(Stored data entries)
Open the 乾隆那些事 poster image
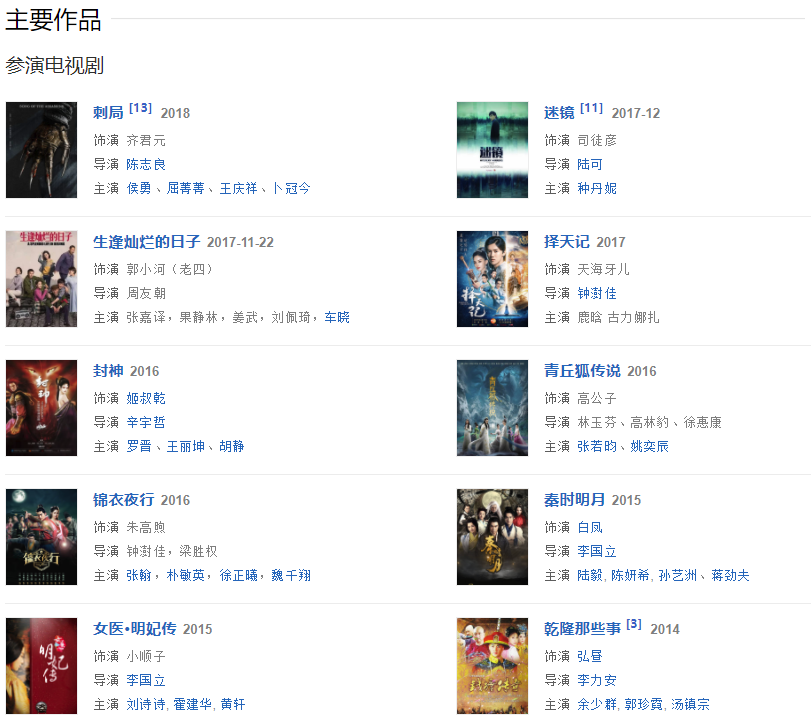Image resolution: width=811 pixels, height=723 pixels. pyautogui.click(x=492, y=666)
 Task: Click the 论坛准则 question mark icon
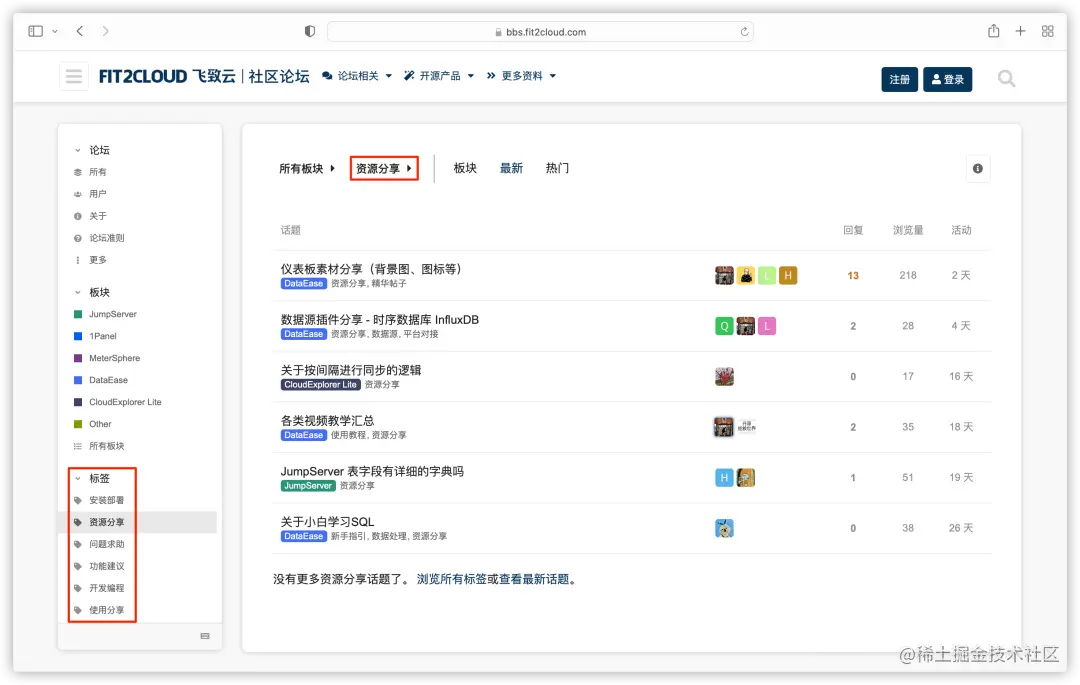tap(79, 238)
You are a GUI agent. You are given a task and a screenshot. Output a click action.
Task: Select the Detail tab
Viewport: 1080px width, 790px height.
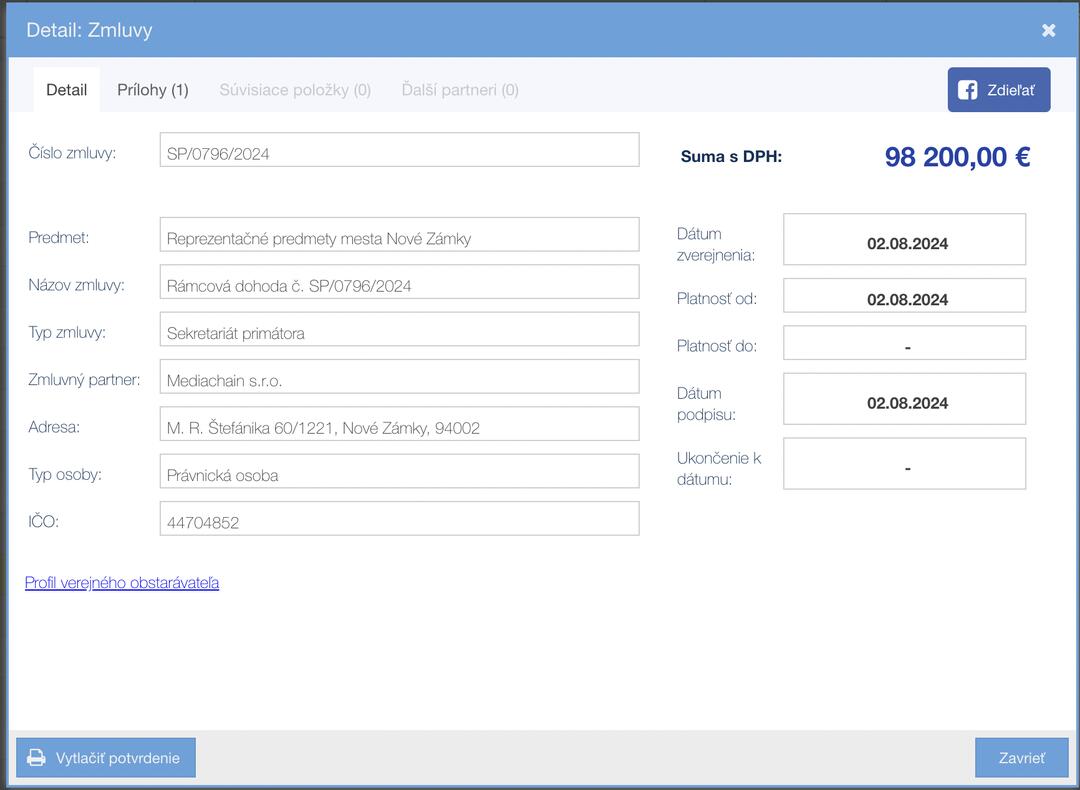(x=66, y=90)
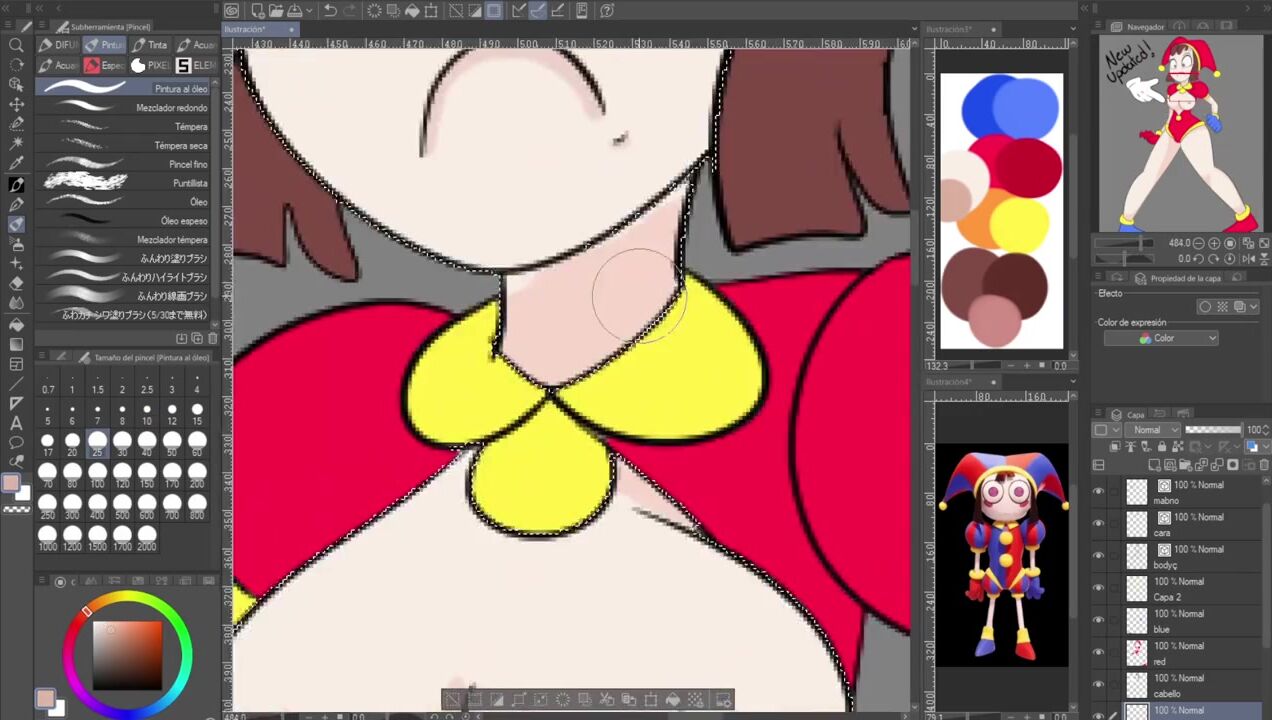Viewport: 1272px width, 720px height.
Task: Select the Eraser tool
Action: [x=16, y=283]
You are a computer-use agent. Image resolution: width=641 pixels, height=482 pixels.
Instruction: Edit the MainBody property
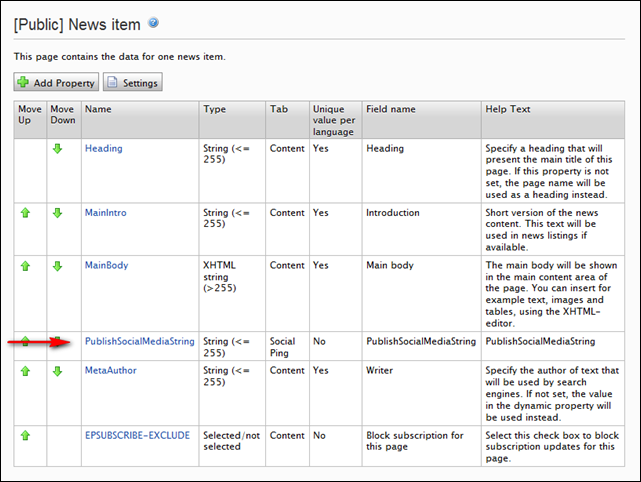coord(106,265)

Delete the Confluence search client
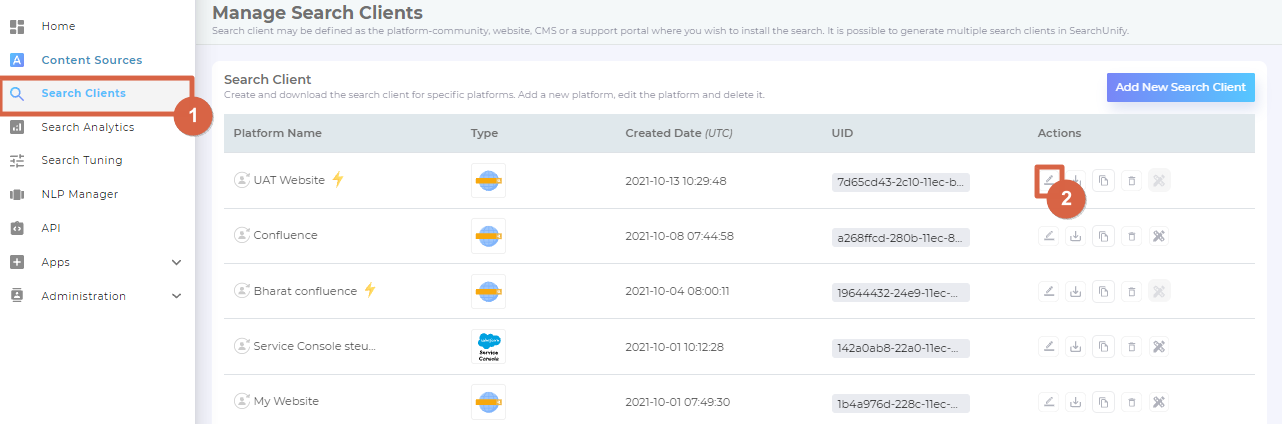pos(1131,236)
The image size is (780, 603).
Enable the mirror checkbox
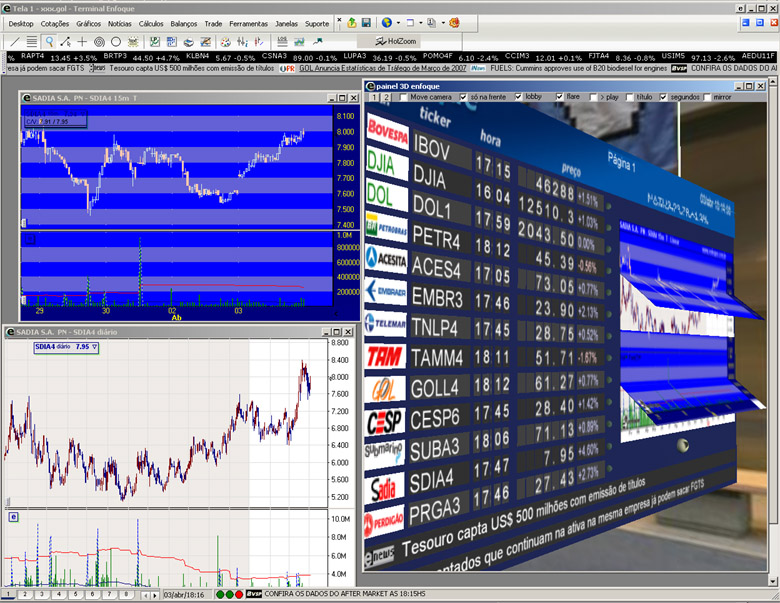click(x=708, y=97)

Task goal:
Starting from the line containing "Delete the Confluence search client", repeat each line exactly through the end of the entries, including the last, while leaving pictures out.

Result below:
Delete the Confluence search client
pos(1131,236)
The image size is (780, 603).
Enable the mirror checkbox
click(x=708, y=97)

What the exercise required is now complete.